While healthy human beings tend to take our ability to stretch and move around for granted, patients afflicted with osteoarthritis know how vital movement is to living. Almost 27 million individuals in the United States alone suffer from this condition – which primarily inhibits joint movement.
Ask any athlete what it feels like to be benched, adding insult to injury, which is usually the case… and you’ll probably be able to empathize with what patients have to deal with when suffering with osteoarthritis.
It wouldn’t be far-fetched to say that Osteoarthritis is physically debilitating but most importantly, mentally devastating…
An Introduction to Osteoarthritis
Most people consider osteoporosis and osteoarthritis to be one and same. Nothing can be further from the truth. The former has to do with the weakening of the bones while the latter is a condition related to progressive damage that occurs in joints such as the spine, feet, hands, hips and knees.

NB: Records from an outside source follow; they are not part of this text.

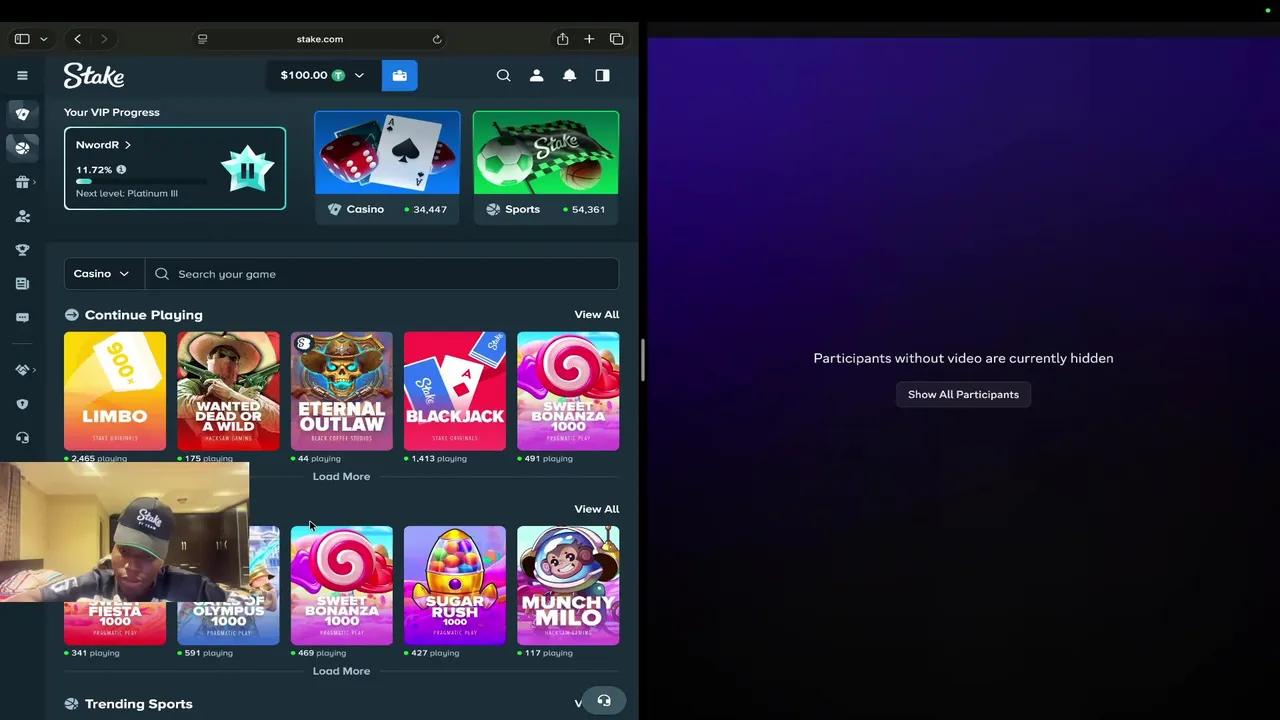Toggle the right side panel in Stake header
This screenshot has width=1280, height=720.
(602, 75)
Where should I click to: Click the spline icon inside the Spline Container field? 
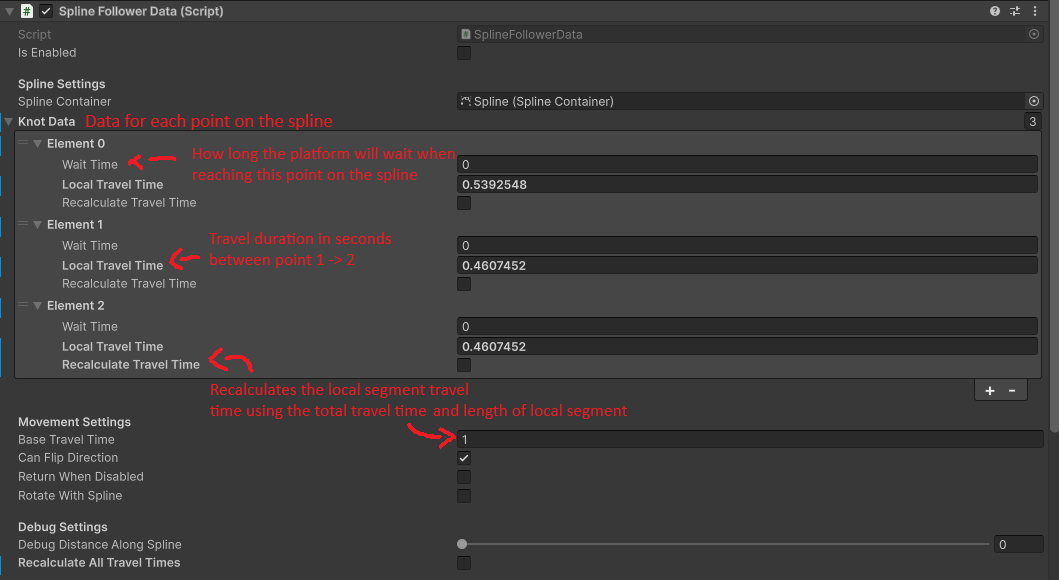click(464, 101)
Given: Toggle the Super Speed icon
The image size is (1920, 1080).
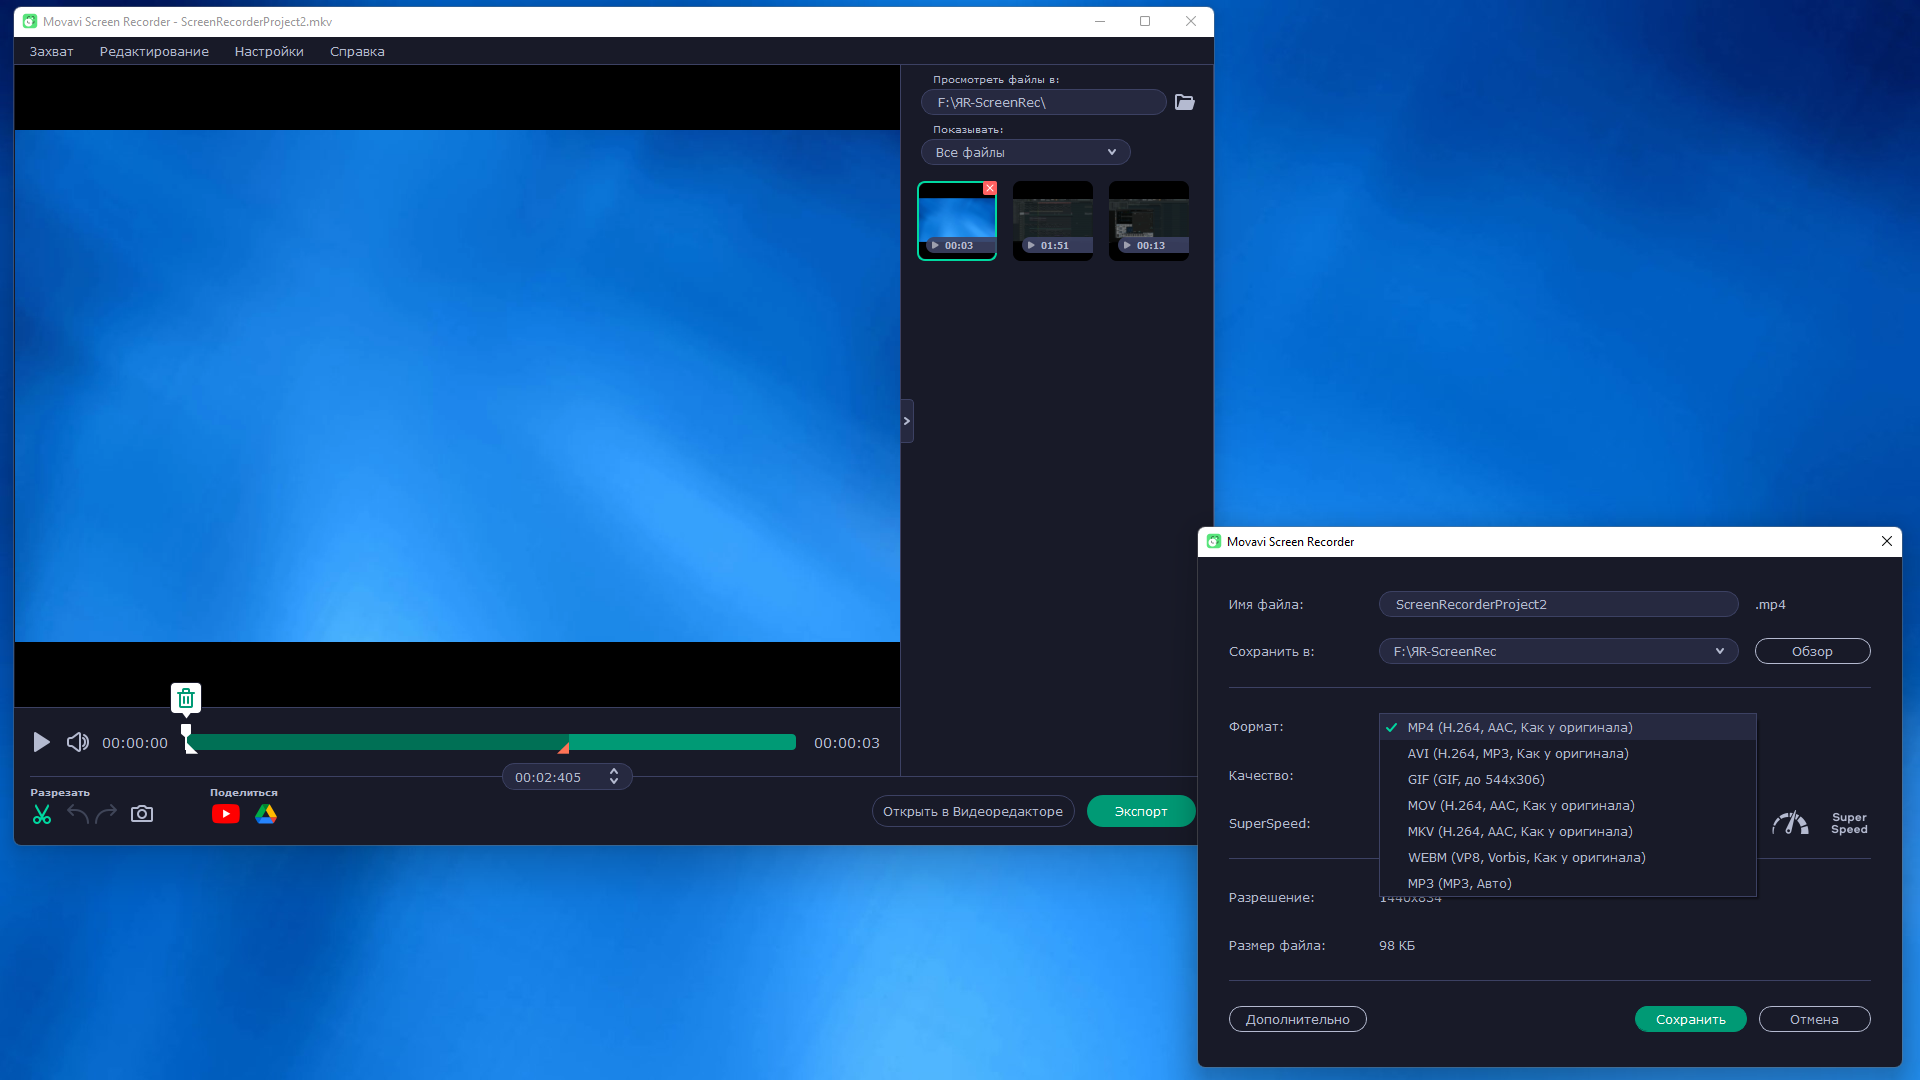Looking at the screenshot, I should tap(1790, 823).
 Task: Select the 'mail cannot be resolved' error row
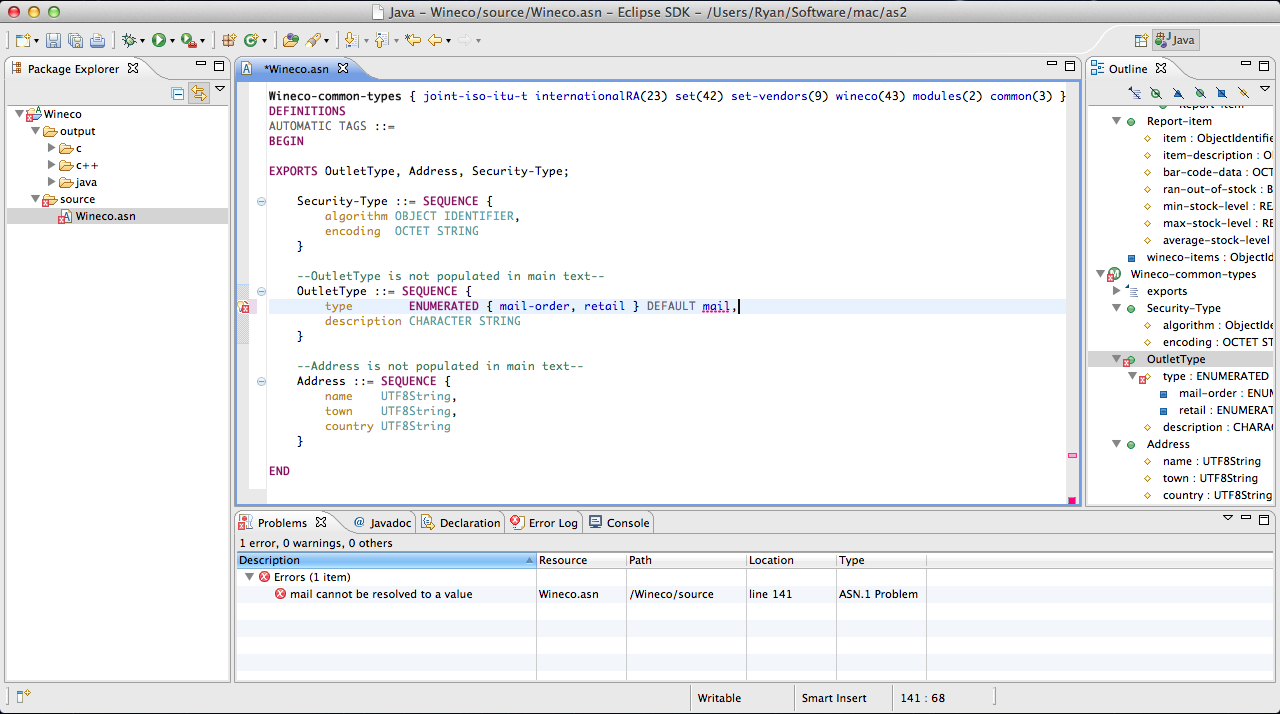coord(380,594)
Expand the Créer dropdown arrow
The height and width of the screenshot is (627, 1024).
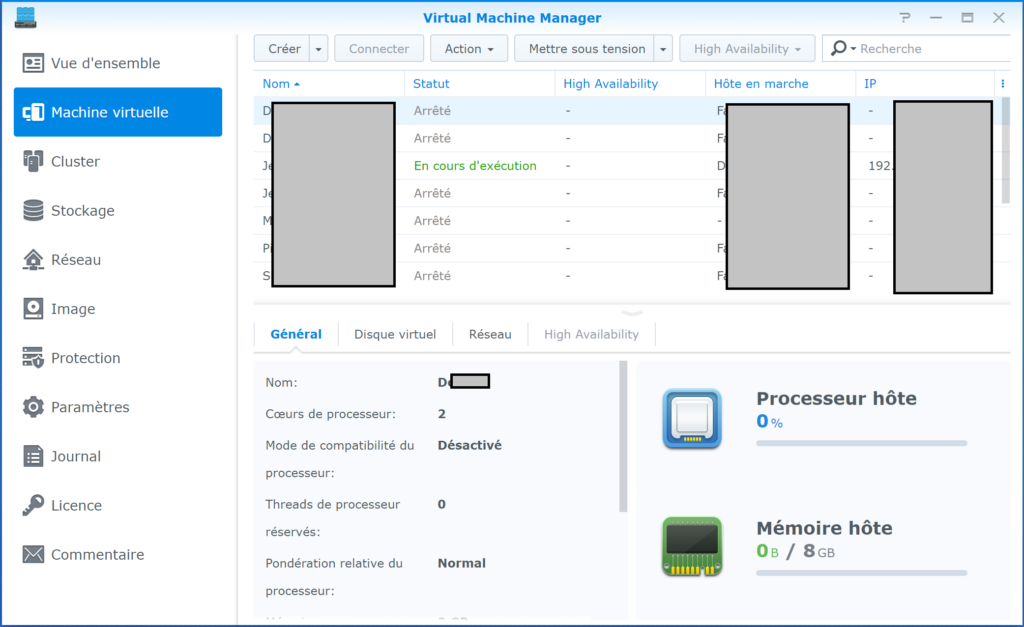(319, 49)
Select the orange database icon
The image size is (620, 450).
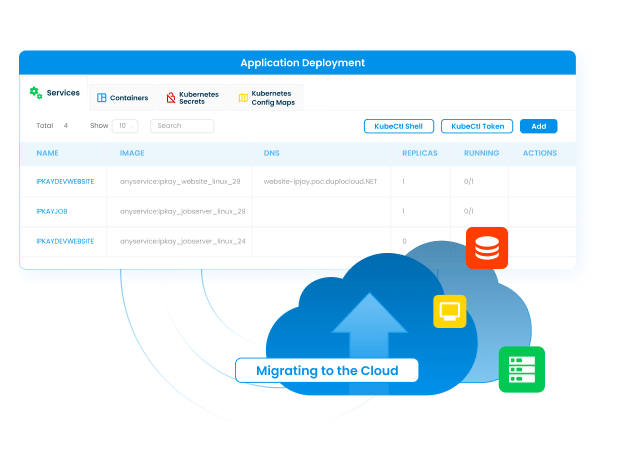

Of all the symptoms related to osteoarthritis, pain is the most common of them all followed by stiffness where the patient cannot move the affected joint as well as people who are completely fit.
Now there are several reasons why one might suffer from osteoarthritis ranging from old age, abuse of your joints, obesity, loss of strength of muscles supporting joints, the misalignment of bones and the impairment of peripheral nerves among several others.
And no, exercise doesn’t cause osteoarthritis but in fact works wonders in therapy, and something that we will look at shortly.
Facts about Osteoarthritis
Similar to other diseases, osteoarthritis has the distinction of not being curable, and this is why doctors consider early diagnosis and treatment to be vital to managing the disease successfully.
Some of the facts related to osteoarthritis include:
#1: It is the most common form of arthritis where the weight-bearing joints such as the hips, knees and spine are the most susceptible.
#2: The reason why this condition is so devastating to patients is not only because of the pain but the fear of the pain which is commonly experienced when they try to move the affected joint or joints.
#3: This condition tends to affect women much more than men, especially after the age of 55. Men over and at this age don’t suffer from this condition as much as men below this age.
#4: This condition is commonly associated with the elderly but it is possible that people of all ages can suffer from osteoarthritis due to the aforementioned causes.
#5: With no cure, the focus of osteoarthritis is to slow down the disease from progressing, helping them to resume normal movements as well as eliminating pain – which is possible by administering medication, joint protection techniques, weight control and most of all, exercise.
Exercises for Osteoarthritis
Probably the greatest deterrent for people who are considering certain exercises for osteoarthritis is the fear that they will experience pain while also harming your joints further. However, experts believe that exercise is probably the most effective way by which you can improve movements and reduce pain if you have osteoarthritis.
There are three types of exercises that can help you with this: aerobics, muscle stretching and flexibility exercises. One type of exercise which can work well for osteoarthritis patients is simple movements in yoga.
Also, here’s a link to a video that demonstrates a workout routine for people who have osteoarthritis, and in particular those who haven’t exercised in a long time.
As always, you should consult your doctor before trying any of these exercises on your own.
Just remember that movement is life, and how we treat our bodies now, can go a long way in preventing osteoarthritis.